Exercise:
Quote the entries below from the line with "光彩書房 (43, 1391)" through the line with "決済説明 (71, 2224)", both ends included, and only those lines.

Record extracts:
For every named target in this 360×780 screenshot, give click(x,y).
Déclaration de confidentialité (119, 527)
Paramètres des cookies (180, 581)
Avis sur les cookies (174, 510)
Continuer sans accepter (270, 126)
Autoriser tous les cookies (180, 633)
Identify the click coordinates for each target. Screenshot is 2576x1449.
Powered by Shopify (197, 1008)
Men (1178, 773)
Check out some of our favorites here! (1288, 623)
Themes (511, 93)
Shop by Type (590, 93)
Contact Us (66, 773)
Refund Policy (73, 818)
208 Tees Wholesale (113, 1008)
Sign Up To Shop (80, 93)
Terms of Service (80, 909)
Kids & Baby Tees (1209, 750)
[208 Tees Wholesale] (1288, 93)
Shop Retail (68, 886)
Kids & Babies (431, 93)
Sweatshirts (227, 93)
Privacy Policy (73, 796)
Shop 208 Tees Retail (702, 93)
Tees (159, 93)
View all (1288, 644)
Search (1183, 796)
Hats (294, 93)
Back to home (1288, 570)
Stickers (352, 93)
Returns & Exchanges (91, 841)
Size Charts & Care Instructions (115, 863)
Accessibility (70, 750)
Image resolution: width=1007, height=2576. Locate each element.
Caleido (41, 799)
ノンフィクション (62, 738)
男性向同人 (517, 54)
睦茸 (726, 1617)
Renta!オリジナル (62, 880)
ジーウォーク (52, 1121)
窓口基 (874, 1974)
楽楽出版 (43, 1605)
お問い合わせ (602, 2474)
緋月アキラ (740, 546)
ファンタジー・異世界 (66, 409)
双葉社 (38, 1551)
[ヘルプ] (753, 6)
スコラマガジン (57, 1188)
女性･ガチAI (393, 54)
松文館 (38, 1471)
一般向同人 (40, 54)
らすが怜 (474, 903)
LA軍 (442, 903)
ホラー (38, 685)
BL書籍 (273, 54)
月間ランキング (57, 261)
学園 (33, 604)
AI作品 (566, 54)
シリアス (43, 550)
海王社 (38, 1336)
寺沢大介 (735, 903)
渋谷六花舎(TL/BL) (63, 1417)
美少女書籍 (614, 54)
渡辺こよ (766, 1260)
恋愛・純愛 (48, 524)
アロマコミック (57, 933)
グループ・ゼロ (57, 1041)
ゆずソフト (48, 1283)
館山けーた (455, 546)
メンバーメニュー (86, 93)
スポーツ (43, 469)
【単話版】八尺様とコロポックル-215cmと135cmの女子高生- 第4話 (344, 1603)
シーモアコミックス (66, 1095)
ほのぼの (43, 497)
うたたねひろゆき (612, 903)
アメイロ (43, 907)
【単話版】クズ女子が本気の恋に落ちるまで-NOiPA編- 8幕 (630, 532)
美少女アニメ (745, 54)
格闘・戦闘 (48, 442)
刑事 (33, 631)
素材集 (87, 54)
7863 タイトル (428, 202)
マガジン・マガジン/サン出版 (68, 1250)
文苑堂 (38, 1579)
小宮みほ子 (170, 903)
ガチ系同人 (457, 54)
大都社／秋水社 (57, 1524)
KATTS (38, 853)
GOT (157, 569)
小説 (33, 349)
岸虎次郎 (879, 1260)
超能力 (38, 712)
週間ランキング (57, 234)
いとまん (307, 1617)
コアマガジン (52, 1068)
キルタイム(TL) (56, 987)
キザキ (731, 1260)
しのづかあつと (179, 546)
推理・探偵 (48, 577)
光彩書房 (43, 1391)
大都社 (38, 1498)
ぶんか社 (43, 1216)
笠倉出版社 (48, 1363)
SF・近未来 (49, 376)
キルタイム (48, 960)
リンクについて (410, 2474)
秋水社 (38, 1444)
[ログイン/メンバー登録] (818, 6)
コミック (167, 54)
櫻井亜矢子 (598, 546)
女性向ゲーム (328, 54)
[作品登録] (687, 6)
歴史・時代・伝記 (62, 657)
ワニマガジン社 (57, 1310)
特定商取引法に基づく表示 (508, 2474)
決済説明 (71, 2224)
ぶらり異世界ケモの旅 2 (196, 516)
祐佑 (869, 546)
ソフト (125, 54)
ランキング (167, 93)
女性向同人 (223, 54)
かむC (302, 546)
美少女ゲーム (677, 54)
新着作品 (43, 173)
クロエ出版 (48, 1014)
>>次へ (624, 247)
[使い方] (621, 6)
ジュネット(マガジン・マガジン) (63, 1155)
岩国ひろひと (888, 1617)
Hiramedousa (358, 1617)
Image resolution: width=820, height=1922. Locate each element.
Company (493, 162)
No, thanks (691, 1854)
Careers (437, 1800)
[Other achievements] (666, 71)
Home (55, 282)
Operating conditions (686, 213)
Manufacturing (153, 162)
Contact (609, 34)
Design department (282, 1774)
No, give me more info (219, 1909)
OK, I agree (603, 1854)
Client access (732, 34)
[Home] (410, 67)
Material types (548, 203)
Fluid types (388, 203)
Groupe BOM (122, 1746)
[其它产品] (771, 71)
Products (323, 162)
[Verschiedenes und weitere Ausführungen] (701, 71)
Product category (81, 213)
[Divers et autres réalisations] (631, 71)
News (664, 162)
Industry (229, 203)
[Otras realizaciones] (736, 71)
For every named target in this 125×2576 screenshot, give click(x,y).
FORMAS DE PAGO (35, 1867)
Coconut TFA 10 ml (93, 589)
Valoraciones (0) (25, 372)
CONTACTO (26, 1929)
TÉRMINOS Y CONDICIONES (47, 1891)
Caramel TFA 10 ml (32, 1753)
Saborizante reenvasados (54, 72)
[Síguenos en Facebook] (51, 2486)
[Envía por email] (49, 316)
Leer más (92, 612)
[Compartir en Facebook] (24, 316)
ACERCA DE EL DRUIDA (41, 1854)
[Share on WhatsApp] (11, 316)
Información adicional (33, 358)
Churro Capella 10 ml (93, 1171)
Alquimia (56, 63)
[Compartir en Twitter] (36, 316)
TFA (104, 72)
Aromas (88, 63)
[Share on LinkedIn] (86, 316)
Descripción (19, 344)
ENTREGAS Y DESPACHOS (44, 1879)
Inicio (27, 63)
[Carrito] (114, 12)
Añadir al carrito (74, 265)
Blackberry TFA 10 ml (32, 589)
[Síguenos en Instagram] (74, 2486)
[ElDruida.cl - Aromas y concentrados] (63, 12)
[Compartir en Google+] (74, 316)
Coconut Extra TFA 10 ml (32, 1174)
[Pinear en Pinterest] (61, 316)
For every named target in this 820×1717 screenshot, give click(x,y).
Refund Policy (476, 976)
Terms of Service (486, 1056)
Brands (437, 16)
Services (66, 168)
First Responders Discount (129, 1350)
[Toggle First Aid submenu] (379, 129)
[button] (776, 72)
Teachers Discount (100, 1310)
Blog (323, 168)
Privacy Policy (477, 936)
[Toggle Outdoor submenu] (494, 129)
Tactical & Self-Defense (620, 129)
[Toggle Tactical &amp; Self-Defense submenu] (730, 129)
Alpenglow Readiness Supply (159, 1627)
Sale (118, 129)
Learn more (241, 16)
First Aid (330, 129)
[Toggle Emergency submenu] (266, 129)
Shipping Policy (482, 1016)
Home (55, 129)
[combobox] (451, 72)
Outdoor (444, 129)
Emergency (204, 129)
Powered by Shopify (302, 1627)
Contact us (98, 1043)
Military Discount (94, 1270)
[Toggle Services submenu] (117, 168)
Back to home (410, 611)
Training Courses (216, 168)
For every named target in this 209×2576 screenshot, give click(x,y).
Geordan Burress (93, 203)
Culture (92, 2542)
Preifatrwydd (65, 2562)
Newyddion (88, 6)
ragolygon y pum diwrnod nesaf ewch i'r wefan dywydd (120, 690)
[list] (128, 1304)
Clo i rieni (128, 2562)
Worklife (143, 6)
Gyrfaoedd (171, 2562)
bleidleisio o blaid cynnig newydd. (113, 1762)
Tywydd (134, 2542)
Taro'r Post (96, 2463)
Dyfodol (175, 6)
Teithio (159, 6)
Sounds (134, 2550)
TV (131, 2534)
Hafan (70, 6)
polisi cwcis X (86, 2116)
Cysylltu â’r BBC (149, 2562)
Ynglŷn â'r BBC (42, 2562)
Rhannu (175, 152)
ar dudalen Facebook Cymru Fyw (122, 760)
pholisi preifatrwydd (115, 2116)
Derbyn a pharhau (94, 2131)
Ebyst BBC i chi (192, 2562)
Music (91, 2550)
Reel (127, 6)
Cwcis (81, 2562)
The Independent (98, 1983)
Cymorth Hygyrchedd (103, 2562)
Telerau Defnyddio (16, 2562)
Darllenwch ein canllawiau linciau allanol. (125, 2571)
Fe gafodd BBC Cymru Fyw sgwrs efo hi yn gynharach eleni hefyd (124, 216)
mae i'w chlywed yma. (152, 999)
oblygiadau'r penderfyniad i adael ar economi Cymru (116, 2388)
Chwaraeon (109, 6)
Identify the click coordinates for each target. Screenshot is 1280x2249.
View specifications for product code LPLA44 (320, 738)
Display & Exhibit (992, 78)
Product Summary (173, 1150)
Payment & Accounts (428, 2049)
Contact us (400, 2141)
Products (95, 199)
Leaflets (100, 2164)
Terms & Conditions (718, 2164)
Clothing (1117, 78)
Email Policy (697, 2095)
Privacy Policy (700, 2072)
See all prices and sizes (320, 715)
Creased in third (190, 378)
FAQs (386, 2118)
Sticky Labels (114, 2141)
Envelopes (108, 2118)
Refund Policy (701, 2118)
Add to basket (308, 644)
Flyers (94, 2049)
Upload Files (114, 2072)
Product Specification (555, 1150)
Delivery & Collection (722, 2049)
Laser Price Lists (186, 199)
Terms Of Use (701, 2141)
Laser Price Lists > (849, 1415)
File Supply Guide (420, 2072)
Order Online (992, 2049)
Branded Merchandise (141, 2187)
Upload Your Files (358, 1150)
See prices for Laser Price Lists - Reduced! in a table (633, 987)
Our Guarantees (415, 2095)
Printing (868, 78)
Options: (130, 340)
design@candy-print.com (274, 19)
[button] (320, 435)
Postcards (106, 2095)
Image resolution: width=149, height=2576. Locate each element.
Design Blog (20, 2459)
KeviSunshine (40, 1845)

Exercise solution:
光彩書房 (43, 1391)
大都社 (38, 1498)
ぶんか社 (43, 1216)
笠倉出版社 (48, 1363)
SF・近未来 (49, 376)
キルタイム (48, 960)
リンクについて (410, 2474)
秋水社 (38, 1444)
[ログイン/メンバー登録] (818, 6)
コミック (167, 54)
櫻井亜矢子 (598, 546)
女性向ゲーム (328, 54)
[作品登録] (687, 6)
歴史・時代・伝記 (62, 657)
ワニマガジン社 (57, 1310)
特定商取引法に基づく表示 (508, 2474)
決済説明 (71, 2224)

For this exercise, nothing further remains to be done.